Extracted data entries
# # # # # # #

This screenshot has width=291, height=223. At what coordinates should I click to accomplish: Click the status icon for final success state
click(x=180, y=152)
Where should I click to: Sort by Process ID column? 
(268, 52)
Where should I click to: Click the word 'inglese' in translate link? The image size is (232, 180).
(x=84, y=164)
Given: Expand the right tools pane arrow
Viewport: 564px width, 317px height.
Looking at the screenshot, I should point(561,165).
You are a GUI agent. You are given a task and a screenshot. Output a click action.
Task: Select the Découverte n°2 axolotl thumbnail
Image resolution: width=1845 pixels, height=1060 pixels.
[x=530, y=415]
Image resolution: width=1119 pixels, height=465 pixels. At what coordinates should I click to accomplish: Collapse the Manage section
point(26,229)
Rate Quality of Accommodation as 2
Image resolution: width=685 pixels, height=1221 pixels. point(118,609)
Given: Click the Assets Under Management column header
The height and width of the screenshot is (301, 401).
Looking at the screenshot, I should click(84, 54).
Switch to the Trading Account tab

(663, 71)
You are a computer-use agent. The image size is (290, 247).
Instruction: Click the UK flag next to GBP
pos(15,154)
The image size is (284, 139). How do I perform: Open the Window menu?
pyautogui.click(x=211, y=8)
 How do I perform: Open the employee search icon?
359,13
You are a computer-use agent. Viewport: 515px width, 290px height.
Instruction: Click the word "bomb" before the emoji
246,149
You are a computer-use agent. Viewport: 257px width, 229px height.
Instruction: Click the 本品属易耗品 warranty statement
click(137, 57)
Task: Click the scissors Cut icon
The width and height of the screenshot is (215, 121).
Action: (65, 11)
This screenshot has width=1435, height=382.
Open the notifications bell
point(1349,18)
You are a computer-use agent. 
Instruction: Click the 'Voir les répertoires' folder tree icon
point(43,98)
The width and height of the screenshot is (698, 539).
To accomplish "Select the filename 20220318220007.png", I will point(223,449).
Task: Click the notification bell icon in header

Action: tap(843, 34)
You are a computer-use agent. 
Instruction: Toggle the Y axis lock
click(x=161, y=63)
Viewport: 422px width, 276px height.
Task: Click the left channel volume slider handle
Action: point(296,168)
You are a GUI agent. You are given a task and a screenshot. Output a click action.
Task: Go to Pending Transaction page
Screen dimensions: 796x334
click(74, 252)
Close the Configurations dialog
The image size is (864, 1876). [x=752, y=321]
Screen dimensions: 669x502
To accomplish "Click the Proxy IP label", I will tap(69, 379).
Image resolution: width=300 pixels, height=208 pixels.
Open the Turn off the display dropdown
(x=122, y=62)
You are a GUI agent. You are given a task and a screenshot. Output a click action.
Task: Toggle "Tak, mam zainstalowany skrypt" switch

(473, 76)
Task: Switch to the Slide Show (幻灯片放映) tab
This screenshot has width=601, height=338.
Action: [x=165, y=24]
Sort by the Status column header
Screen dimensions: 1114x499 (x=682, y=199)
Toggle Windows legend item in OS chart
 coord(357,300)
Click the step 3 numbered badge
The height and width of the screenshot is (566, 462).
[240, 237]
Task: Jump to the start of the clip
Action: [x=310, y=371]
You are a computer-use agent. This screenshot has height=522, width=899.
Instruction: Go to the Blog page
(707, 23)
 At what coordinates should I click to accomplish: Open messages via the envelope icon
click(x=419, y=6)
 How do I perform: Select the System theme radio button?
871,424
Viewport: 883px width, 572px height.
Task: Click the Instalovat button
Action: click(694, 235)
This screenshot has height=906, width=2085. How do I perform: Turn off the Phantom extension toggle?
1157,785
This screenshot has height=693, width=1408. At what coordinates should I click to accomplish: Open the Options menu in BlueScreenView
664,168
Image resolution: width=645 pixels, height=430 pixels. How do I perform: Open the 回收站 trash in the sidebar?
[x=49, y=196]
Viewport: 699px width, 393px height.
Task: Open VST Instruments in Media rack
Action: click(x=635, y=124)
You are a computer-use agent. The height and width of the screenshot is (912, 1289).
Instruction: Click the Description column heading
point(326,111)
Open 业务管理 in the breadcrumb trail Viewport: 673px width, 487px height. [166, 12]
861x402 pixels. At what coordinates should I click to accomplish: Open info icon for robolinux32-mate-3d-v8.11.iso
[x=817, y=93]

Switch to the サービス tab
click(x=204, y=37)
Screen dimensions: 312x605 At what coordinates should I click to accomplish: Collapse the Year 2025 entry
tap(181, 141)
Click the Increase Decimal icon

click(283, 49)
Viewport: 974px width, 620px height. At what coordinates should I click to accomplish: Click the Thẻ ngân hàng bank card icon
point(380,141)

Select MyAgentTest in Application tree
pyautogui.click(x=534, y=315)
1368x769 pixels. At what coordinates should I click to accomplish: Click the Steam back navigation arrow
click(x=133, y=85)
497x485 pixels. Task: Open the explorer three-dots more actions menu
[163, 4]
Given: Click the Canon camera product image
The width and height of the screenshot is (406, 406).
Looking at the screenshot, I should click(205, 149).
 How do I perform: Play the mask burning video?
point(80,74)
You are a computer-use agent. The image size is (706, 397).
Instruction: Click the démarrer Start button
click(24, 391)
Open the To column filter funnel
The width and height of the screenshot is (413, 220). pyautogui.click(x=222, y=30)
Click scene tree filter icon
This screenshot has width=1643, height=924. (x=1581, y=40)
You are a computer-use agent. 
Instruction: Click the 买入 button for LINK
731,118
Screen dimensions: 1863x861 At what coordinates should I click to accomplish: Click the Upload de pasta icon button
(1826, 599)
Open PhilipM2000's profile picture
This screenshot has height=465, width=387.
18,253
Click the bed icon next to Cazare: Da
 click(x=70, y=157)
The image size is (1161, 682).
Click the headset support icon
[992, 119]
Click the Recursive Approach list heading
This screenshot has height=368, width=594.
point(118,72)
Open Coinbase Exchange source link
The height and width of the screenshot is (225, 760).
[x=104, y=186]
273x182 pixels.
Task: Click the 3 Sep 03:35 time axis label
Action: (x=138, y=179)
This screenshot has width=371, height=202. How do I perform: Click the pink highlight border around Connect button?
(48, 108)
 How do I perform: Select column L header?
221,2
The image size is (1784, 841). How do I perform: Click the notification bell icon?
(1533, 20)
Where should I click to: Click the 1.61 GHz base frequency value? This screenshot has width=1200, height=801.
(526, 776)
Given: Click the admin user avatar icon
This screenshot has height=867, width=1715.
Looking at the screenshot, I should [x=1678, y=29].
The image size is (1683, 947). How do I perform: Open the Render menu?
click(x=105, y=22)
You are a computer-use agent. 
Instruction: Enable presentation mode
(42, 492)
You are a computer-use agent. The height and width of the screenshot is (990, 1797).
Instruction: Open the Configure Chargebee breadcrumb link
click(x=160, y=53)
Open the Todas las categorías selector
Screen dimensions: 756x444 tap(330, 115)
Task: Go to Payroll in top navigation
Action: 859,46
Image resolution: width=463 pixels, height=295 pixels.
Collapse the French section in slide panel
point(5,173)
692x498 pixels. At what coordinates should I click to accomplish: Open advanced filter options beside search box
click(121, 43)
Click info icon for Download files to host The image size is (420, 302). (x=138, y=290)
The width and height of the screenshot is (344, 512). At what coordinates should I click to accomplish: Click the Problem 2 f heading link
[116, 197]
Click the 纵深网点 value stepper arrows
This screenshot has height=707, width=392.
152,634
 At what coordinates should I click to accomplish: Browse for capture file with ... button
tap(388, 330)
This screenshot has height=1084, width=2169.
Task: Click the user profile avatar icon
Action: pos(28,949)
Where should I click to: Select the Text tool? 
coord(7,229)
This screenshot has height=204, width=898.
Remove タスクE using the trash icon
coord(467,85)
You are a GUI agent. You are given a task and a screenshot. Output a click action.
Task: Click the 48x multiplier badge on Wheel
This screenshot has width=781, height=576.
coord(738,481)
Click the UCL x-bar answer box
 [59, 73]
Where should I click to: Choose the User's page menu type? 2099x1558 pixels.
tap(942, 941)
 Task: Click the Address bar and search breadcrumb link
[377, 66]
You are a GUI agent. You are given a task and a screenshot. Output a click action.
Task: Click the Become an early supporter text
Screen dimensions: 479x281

# # # # # # #

= Prompt =
Copy, word for word, the lines in the entries above from the line with "Image resolution: width=645" to the line with "Action: click(x=635, y=124)", including both of those lines.

= Response =
Image resolution: width=645 pixels, height=430 pixels. How do I perform: Open the 回收站 trash in the sidebar?
[x=49, y=196]
Viewport: 699px width, 393px height.
Task: Open VST Instruments in Media rack
Action: click(x=635, y=124)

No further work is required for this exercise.